Every once in a while, I feel overtaken by a stronger emotion, one that decides to leave the warm confines of my dormant subconscious and tickle the surface of my psyche. This happened recently. I felt a rush of sentimentality and tenderness mixed with a lucid flash of understanding: "this might be what it's all about".
I didn't think that my great aunt's visit would trigger such feelings, but it did, as I watched her rediscover Paris at 85 years old. She had left her cozy Breton town, Douarnenez, to meet us in the hustle and bustle of the capital for a long week-end to celebrate my sister's thirtieth birthday.
I've visited my great aunt regularly over the last few years, so I know that she still has a lot of stamina and physical endurance. Yet she herself wasn't fully confident that she could keep up the rhythm for a week-end away. She finally decided to try it and see what would happen. I'm so glad she did. Seeing her in Paris going about her days with such grace and
poise was dazzling. Spending time with her was a revitalizing break, an opportunity to see the every-day in a renewed light.
On the evening of her first day, she got caught in a big traffic jam with my mom and had to sit in the car for two hours. But it didn't make much of a dent on her enthusiasm. Listening to her talk about Paris, it seemed like dense traffic and crowds had graduated from being annoying nuisances to convenient conversation topics, just like the weather is in Brittany. These were parts of the Paris reality and there was no need to fight them - simply acknowledge them, avoid them whenever possible and carry on.

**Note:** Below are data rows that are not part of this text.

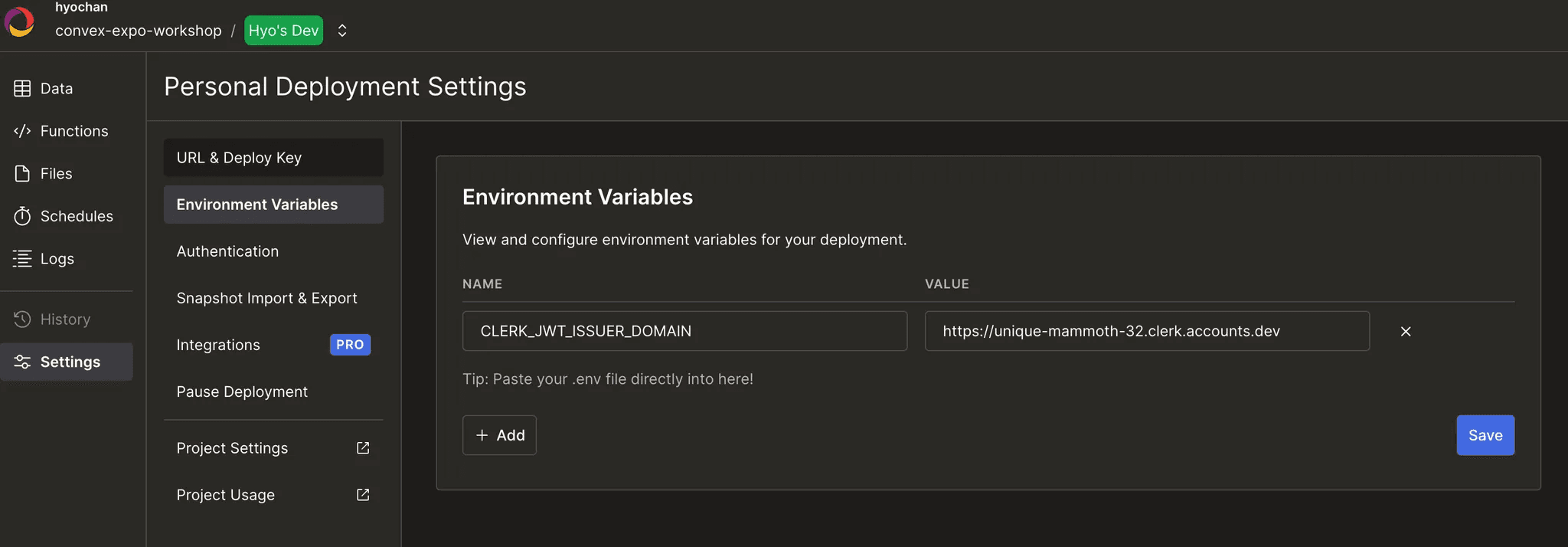Click the Logs list icon
Screen dimensions: 1568x547
[22, 259]
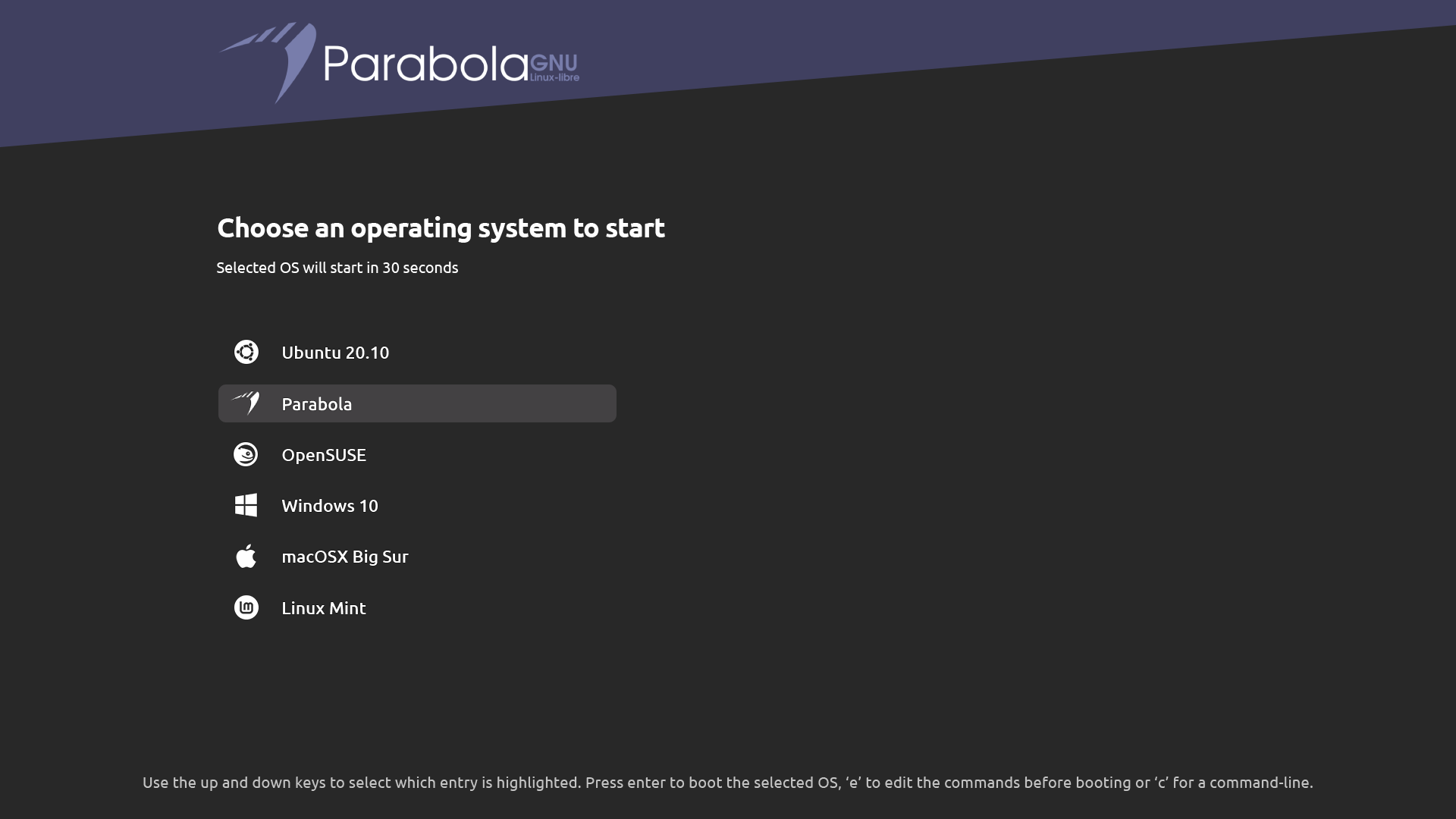Click the Parabola bird icon in the list

coord(246,403)
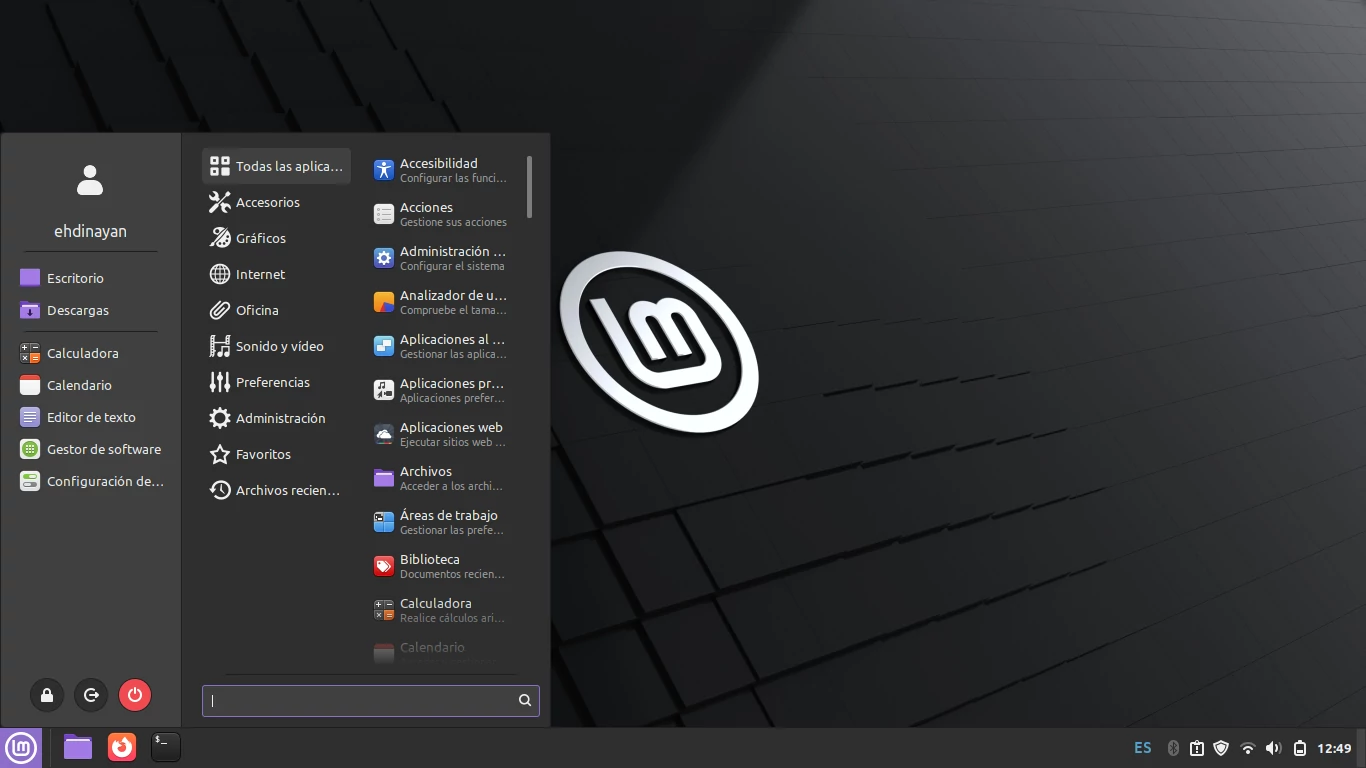Viewport: 1366px width, 768px height.
Task: Open the volume control tray icon
Action: [x=1273, y=747]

I had been used to fretting over older family members and worrying about their well-being. As much as my great aunt appreciated our thoughtfulness, she didn't need us to make huge efforts. If she felt like she couldn't walk up a hill, she said it and we found a way around the hill. But there was no complaining, which was very refreshing and encouraged us to simply enjoy the ride with her. She accepted her vulnerability, she fully acknowledged her age and her constraints but used none of those things as excuses.
What was most enchanting was that she didn't hide her joy of being there. Through her smile and some of her expressions, we knew she was having a great time. It's amazing how good that feels: seeing someone else being happy. How does that even work? We often heard her say things like "c'est vraiment formidable", or "c'est magnifique", as we dined on a river boat and admired the lit monuments from the Seine.
I feel very fortunate to have walked the streets of Montmartre with one arm hooked to hers. It gave me a chance to vividly perceive the incline of those streets, to walk at a different pace and to savor the moment in a novel way. I was genuinely excited for her grandkids when she bought two Eiffel Tower key chains and some Eiffel tower shaped candy. I was very touched when she bought two boxes of chocolates at the airport and handed me one with a big smile, saying it was for me to share with my boyfriend.
The stronger feeling I mentioned earlier took a hold of me when I saw her walk towards the security gate at the airport. She had her back at me; her trendy bag was hanging from her shoulder and she was pulling her small suitcase with one hand while holding her ticket and ID in the other. She looked small but a lot younger than her age, perhaps because she hadn't lost her confident gait. Every part of her - the way she walked, the way she looked at people around her - seemed to say that it was time to go after a good time spent.
She arrived at the security check point, smiled at the guard and showed him her card identifying her as carrying a pacemaker. For some reason, they opened her suitcase. She cooperated, they made her pass through the door next to the metal detector. Like everyone else, she was patted down by a female officer. She gathered her bags, went towards her terminal and was out of sight.
I stood there, taking in the reality of the moment, letting the emotion build up because it seemed wrong to suppress it. And then I made my way back to the heart of the city.